━━━━━ Provided records

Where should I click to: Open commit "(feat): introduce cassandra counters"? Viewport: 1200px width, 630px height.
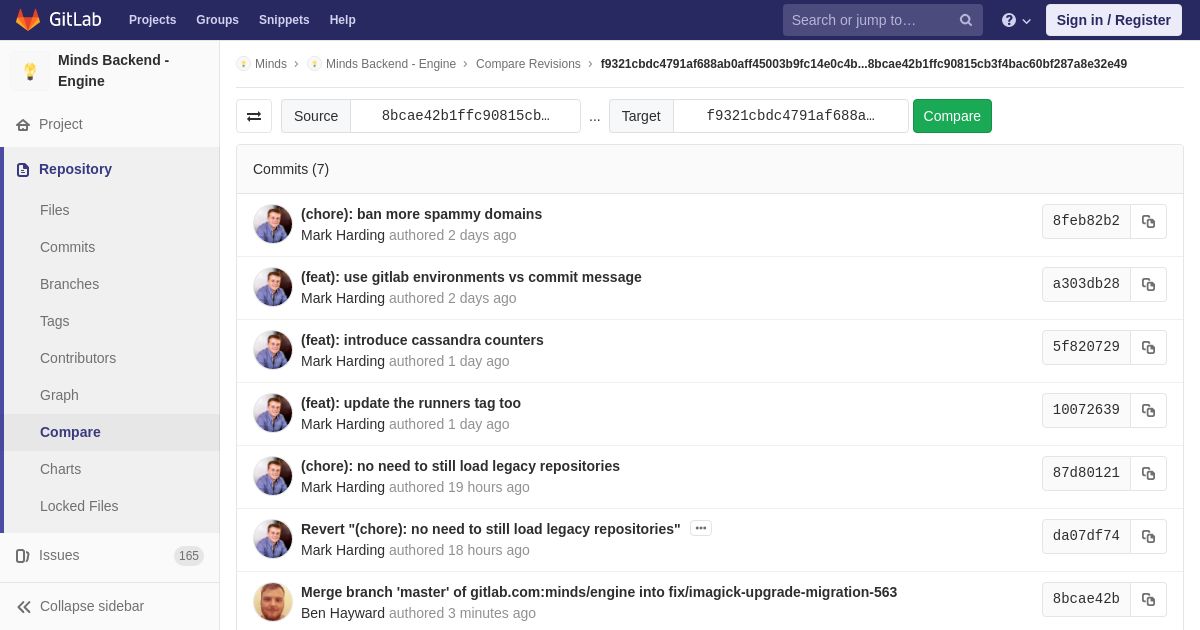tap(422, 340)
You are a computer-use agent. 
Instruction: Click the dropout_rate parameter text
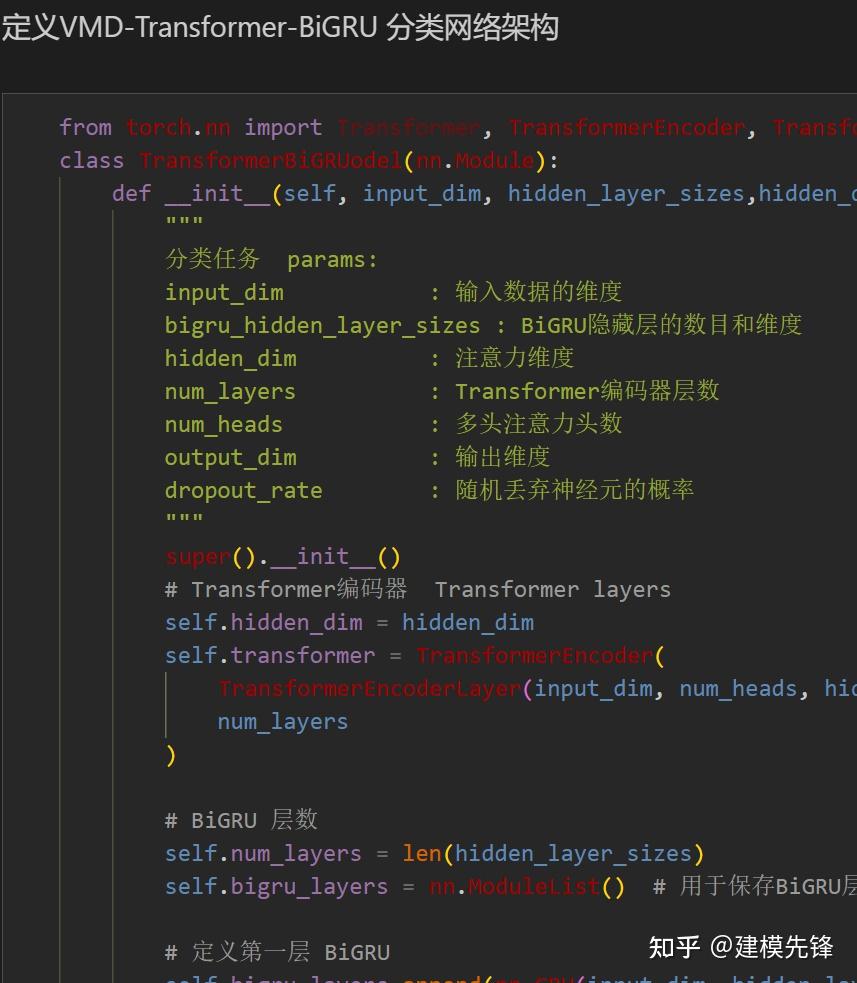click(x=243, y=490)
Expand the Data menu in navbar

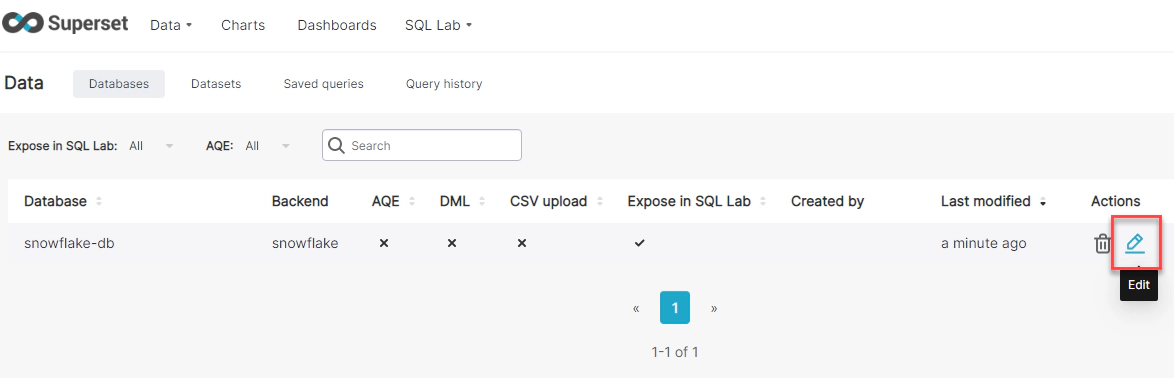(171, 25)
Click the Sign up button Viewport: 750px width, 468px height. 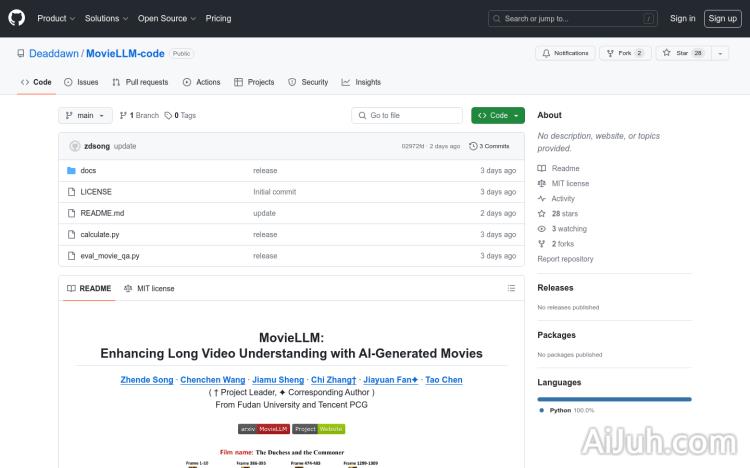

━━━━━━━━━━

**Action item**
The listing is to be repeated exactly, with its pictures removed.

**Your solution**
Where should I click to: Open commit "(feat): introduce cassandra counters"? Viewport: 1200px width, 630px height.
tap(422, 340)
You are a computer-use agent. 
Instruction: Click the dropout_rate parameter text
click(x=243, y=490)
Expand the Data menu in navbar

(171, 25)
Click the Sign up button Viewport: 750px width, 468px height. 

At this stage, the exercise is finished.